Guilty pleasures run deep at show of out-of-vogue artFor decades, still-life paintings were considered one of the lowliest forms in the hierarchy of fine art, sometimes derided as the least creative genre. Though they have sometimes sold at insanely high prices ― Cezanne’s still-life of a pewter pitcher went for ?8.1 million (16.7 billion won, or $14 million) at a London auction in 1999 ― it’s been at least 20 years since still lifes were treated as serious collectibles among prominent art museums.
The loss of public interest in still lifes is partly derived from segments of the art world who espouse the view that treating art as a commodity is like prostituting your values. But more importantly, still-life paintings failed as a medium to provide the mystery, blurring the line between fakery and reality, that people looked for in art. The repeated cliches of still life ― the flickering flame of a candle, a draped tablecloth, the angled fruits ― looked nice on the wall, but that was about it. They offered nothing deeper.
Yet, like landscape paintings and portraiture, still life has begun attempting to change ― radically. “Should Not Say All Still Life,” an exhibition chronicling a century of still-life paintings from Renoir to Damien Hirst at Gana Art Gallery, attempts to move away from the conventional modes of still life we know and to show that these paintings, too, have something valid to say.
Curators for the show have carefully delved into works by artists who “stage” their objects to address topics larger than just a bowl of fruit.
A notable artist who fits the bill is Son Ung-Sung, a post-Korean War painter, who employs a hyperrealistic approach in his lustrous presentation of fruit trays to depict what many art historians describe as “psychological density.” Son gives his food a sense of impossible liveliness. His works are intriguing in the way he uses things like fruits, books or lavish jewelry boxes as objects of desire and indulgence, both material and intellectual.
For some artists, still life was an exploration of fantasy and impossible beauty. Chagall, a noted Surrealist, depicts a dreamy couple floating amid a cloud of flowers in his typical story-telling style in his “Bouquet de Fleurs.” Nicolas de Stael creates a sketchy tray of fruits with a few rough brushstrokes in his “Untitled” still-life series.
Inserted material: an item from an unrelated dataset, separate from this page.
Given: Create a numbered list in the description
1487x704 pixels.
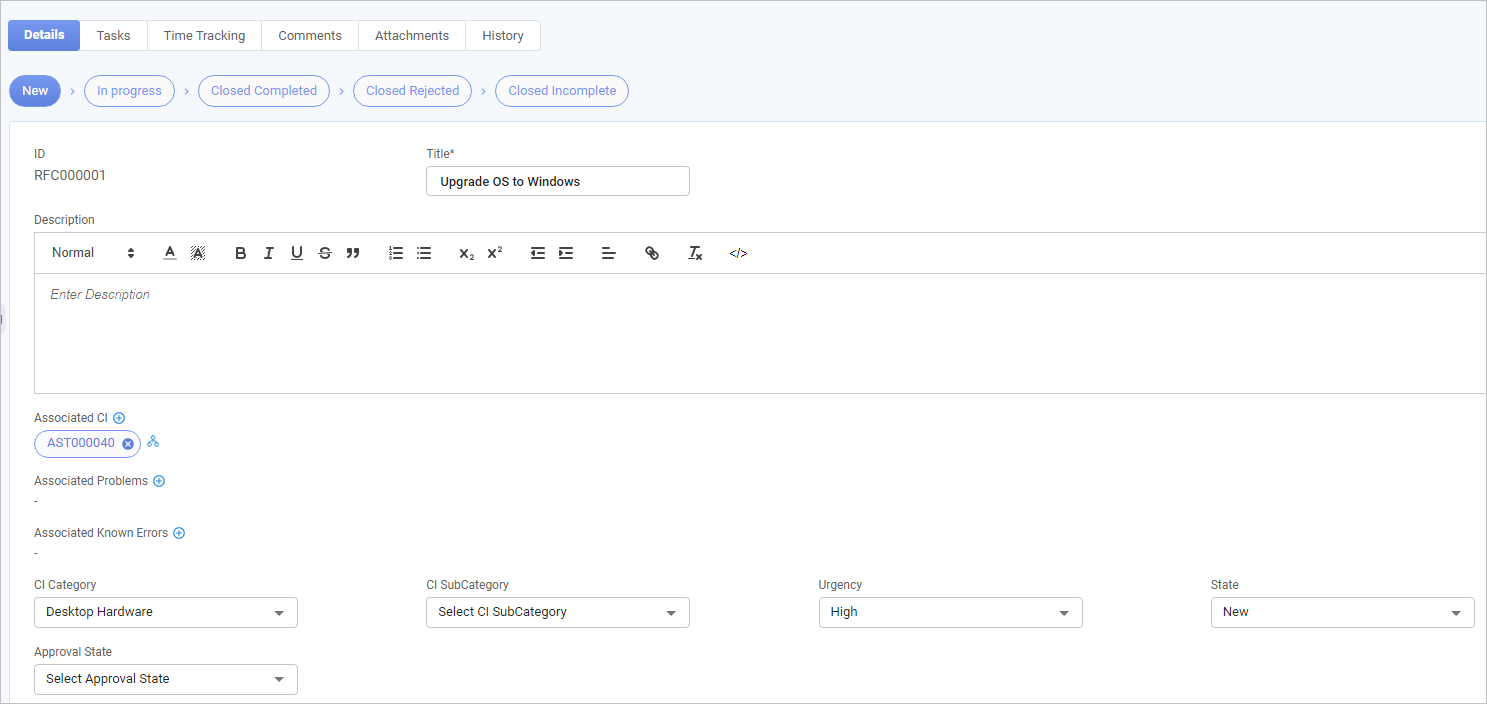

Salvador Dali mixes his painting of a flower vase with a landscape and portrait in the same piece, exemplifying his method in which a figure becomes a landscape, a landscape a still life and vice versa. Ross Bleckner brings a personal interpretation to still life in his “White Flower Painting” and abstracts his object.
In addition to traditional still lifes, the other side of the exhibition features works by contemporary artists who use still life to mimic Western artistic practices. Displayed is a notorious painting by Damien Hirst, often dubbed the enfant terrible of British art, peppered with dead butterflies on the canvas. Bahn Seok-ghi manages to capture the essence of still life by creating a sense of invisibility and stillness in his objects. In his “Play of Perspectives,” Bahn escapes from a two-dimensional plane and creates a three-dimensional architectural model of a table and other objects attached to the gallery wall.
While the latter part of the show serves a clear purpose in the context of this exhibition, it almost seems that the section was an excuse to feature art that fit the title of the show. Despite the jarring criticisms about the tradition of still life by the organizers of the show, the more traditional works by Renoir and George Braque seem to fit much better spacially on the white walls of the Gana Art Gallery than the other works do.
There is also a guilty pleasure in seeing a familiar, traditional art form in a modern gallery. It is tempting to reminisce about the elaborate decorations on the golden frames. Anyone is free to call it anachronistic, but pleasure weighs more than theory in art, and that is all that matters.